Le dilemme dans la quête collective en Ayiti

Introduction

Encore une fois, la saga de ratification d’un premier ministre ralentit la machine gouvernementale du pays pour la mettre au point mort. Plus d’un mois après son investiture, la branche exécutive au stade embryonnaire n’a toujours pas son premier ministre. En effet, la ratification de M Daniel G. Rouzier au poste de premier ministre n’a pas abouti. Le processus de composition du nouveau gouvernement fait l’objet de partage des postes ministériels entre deux des trois branches à part entière du système de gouvernement du pays. Pour le compléter, la branche législative juge légitime de jouer sa partition dans la gestion exécutive des affaires du pays. A juste titre, la branche exécutive n’abonde pas dans le même sens. En essayant de comprendre ce conflit, ce texte évite l’explication simpliste de coup politique attribué au rejet de M Rouzier comme premier ministre pour mettre en cause la nature égoïste et rationnelle de l’individu exerçant son libre arbitre dans une société démocratique. En conséquence, il réveille le débat provoqué par le théorème de l’impossibilité de Jonh Kenneth Arrow démontrant que la quête de bien-être collectif n’est possible que par imposition et non par la voie démocratique.
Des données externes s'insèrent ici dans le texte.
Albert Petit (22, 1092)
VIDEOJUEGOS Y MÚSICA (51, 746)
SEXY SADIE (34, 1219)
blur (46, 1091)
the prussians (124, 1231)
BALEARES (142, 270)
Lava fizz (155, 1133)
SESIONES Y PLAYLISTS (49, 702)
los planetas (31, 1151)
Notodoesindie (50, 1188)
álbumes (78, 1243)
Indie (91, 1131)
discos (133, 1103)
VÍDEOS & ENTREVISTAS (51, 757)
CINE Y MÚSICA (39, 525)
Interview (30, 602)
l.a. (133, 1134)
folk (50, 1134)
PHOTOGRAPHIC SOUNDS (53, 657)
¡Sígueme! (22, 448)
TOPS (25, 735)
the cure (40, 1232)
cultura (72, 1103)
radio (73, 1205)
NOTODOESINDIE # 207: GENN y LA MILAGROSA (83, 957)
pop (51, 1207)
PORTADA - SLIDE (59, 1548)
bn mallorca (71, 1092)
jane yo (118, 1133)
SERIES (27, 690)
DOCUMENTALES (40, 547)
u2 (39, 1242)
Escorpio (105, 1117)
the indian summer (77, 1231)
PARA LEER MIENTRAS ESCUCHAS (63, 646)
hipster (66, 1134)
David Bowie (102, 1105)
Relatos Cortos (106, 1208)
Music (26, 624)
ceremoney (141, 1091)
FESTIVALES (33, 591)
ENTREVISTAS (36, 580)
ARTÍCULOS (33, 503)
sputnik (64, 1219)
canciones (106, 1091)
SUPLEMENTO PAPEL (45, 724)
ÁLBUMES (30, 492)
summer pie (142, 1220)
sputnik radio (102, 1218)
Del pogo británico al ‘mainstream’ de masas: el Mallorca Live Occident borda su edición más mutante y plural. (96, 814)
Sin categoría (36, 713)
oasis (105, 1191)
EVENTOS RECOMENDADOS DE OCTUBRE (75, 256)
Contrairement, Gordon Tullock avance qu’il suffit de coopérer pour le réaliser dans une société démocratique. Dans cette perspective,  le texte :

I : présente brièvement l’essence du théorème de l’impossibilité de Arrow ;
II : tente de confirmer la thèse de Arrow par le cas d’Ayiti ;
III : oppose la position de Gordon Tullock à la thèse avancée par Arrow ;
IV : évoque les conditions favorables au choix de la formule du ‘Tout ou Rien’ ‘ou Donnant-Donnant’.
Il conclut pour démontrer que le conflit actuel est inconciliable et même si résolu, l’absence des facteurs naturels de coopération fera de toute résolution de conflit ou sortie de crise une illusion.

I : L’essence du théorème de l’impossibilité

Le théorème de l’impossibilité de John Kenneth Arrow qui fait état du dilemme de choix collectif veut faire comprendre que le bien-être collectif recherché par toute société est impossible dans une société démocratique. Ce ne serait possible qu’avec la dictature. Son assertion repose sur le principe économique fondamental qui décrit l’homoeconomicus comme un individu égoïste et rationnel.  Cela dit que chaque individu ne cherche qu’à maximiser son intérêt dans une collectivité pendant que l’intérêt collectif est incompatible au sien.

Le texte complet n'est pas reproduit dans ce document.